He longs to stay with the unit

Uh oh, poor President Pussygrabber, he’s realized that he’s taken on an actual job, one with a lot of work attached, and he doesn’t want to. He wanted to win the prize, he didn’t want no stinkin’ job.

Plus he wants to go on living in the tower. He’s got it just the way he likes it.

Mr. Trump, a homebody who often flew several hours late at night during the campaign so he could wake up in his own bed in Trump Tower, is talking with his advisers about how many nights a week he will spend in the White House. He has told them he would like to do what he is used to, which is spending time in New York when he can.

The future first lady, Melania Trump, expects to move to Washington. But the couple’s 10-year-old son, Barron, is midway through a school year in New York, and it is unclear when the move would happen.

The questions reflect what Mr. Trump’s advisers described as the president-elect’s coming to grips with the fact that his life is about to change radically. They say that Mr. Trump, who was shocked when he won the election, might spend most of the week in Washington, much like members of Congress, and return to Trump Tower or his golf course in Bedminster, N.J., or his Mar-a-Lago estate in Palm Beach on weekends.

That’s so Trump. He ran for it without stopping to think about actually doing it, and whether he wanted to or not.

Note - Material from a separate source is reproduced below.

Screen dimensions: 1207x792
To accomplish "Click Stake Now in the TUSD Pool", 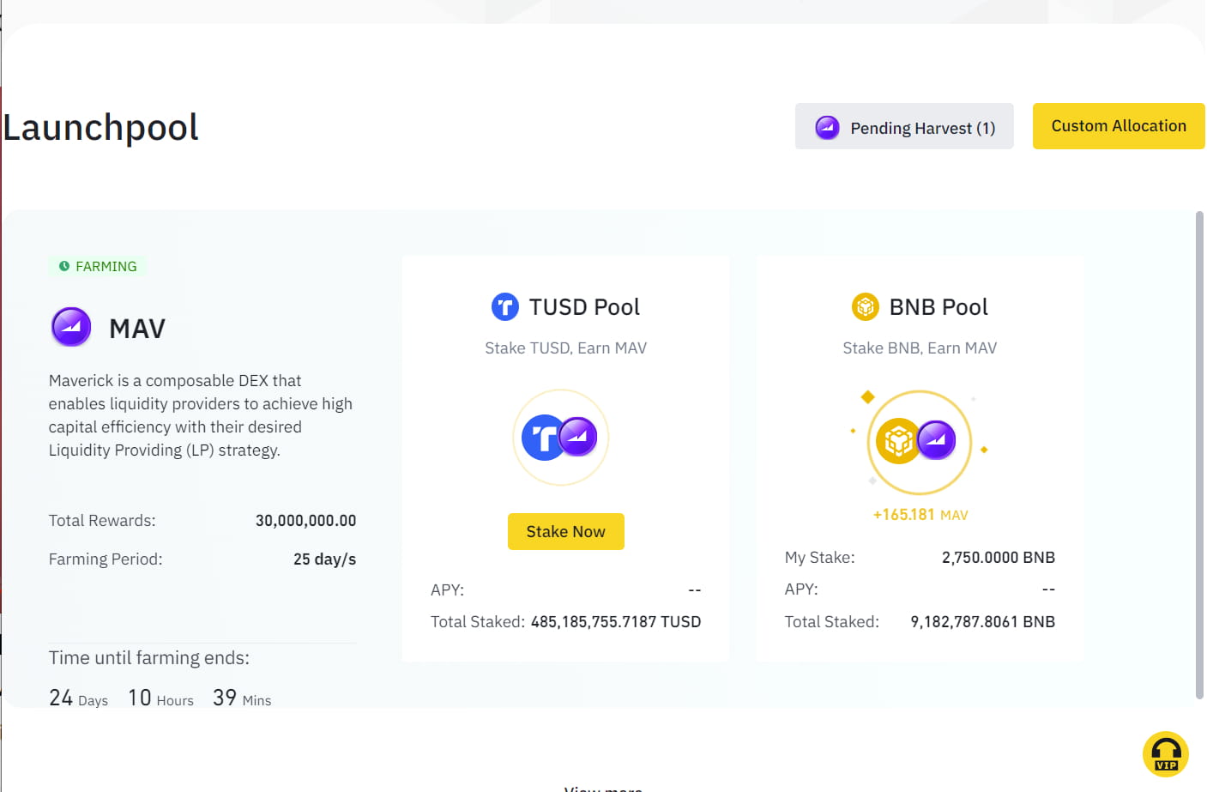I will 565,531.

Of course he doesn’t want to. He’s not equipped to do it, and that’s going to be

  1. humiliating
  2. hard work

People are going to know he’s not equipped to do it, and he’s going to have to do a lot of hard homework along with doing the actual job. Pity the poor guy – he’s not as bright as Obama, to put it mildly, and that’s going to be obvious when he can’t learn the material. He doesn’t have the usefully relevant education and experience that both Obama and Clinton have – he has no usefully relevant education and experience.

That was no doubt brought sharply home to him during that meeting with Obama on Thursday. He must have had a revelation of how completely out of his depth he was. Here was this Kenyan guy talking about briefings and foreign policy and undersecretaries and poor Donnie from Queens couldn’t understand a word of it.

Mr. Trump’s advisers hold out the possibility that the president-elect may spend more time in the White House as he grows less overwhelmed and more comfortable in the job.

Poor Donnie, so overwhelmed.

Mr. Trump’s affection for his penthouse apartment runs deep, as his biographer, Michael D’Antonio, learned when Mr. Trump invited him inside the three-story unit in 2014 for an extended interview.

Mr. Trump reveled in recalling the challenges required to design and build the apartment, decorated in 24-karat gold and marble in the Louis XIV style, saying he simply wanted to see if such an ambitious undertaking could be accomplished. He described it less as a home than a tribute to his own self-image.

“I really wanted to see if it could be done,” Mr. Trump said at the time, as he showed Mr. D’Antonio around the apartment. “This is a very complex unit. Building this unit, if you look at the columns and the carvings, this building, this unit was harder than building the building itself.”

“This unit” – I love that. That’s real-estate jargon. But the White House is just grubby tacky civil servant housing in comparison – how can anyone expect him to live in that slum?

Returning home to Trump Tower from the White House may not be Mr. Trump’s only embrace of the familiar. His aides say he has also expressed interest in continuing to hold the large rallies that were a staple of his candidacy. He likes the instant gratification and adulation that the cheering crowds provide, and his aides are discussing how they might accommodate his demand.

Of course he does. That’s why he ran in the first place – it was a chance to have people cheering him for hours every day. He didn’t want to have to do any god damn work at the end of it.

Not least, Mr. Trump is finding Twitter a familiar comfort, although it is unclear if he will be the first president to wholly control his own Twitter account once he is in the White House.

Twitter is way nicer than being president. With Twitter and the dear unit and a few visits to adoring crowds every day, what more could a guy want? Couldn’t Obama just stay there doing the work, kind of like a garden boy, while Trump enjoys the title but stays in New York playing with Twitter?

Mr. Trump’s aides got him to agree to restrict his use of Twitter in the waning days of his campaign, but on Thursday, his second day as president-elect, Mr. Trump posted the kind of Twitter missive for which he has become known: a message complaining that “professional protesters, incited by the media, are protesting.”

“Very unfair!” he wrote.

Mr. Trump checked himself later when he offered a more unifying message: “Love the fact that the small groups of protesters last night have passion for our great country. We will all come together and be proud.”

Well he didn’t so much “check” himself as contradict himself, no doubt after various pimpled flunkies reminded him that we’re allowed to protest things.

For now Mr. Trump remains in Trump Tower receiving congratulations, thanking those who stayed with him and venting to associates his lingering grievances with the news media over coverage of the campaign. He has stayed in touch with reporters at Fox News, checking in to ask about ratings and, as he has done for months, polling people about whom he should put in top jobs.

He misses The Apprentice, doesn’t he. Poor Donnie.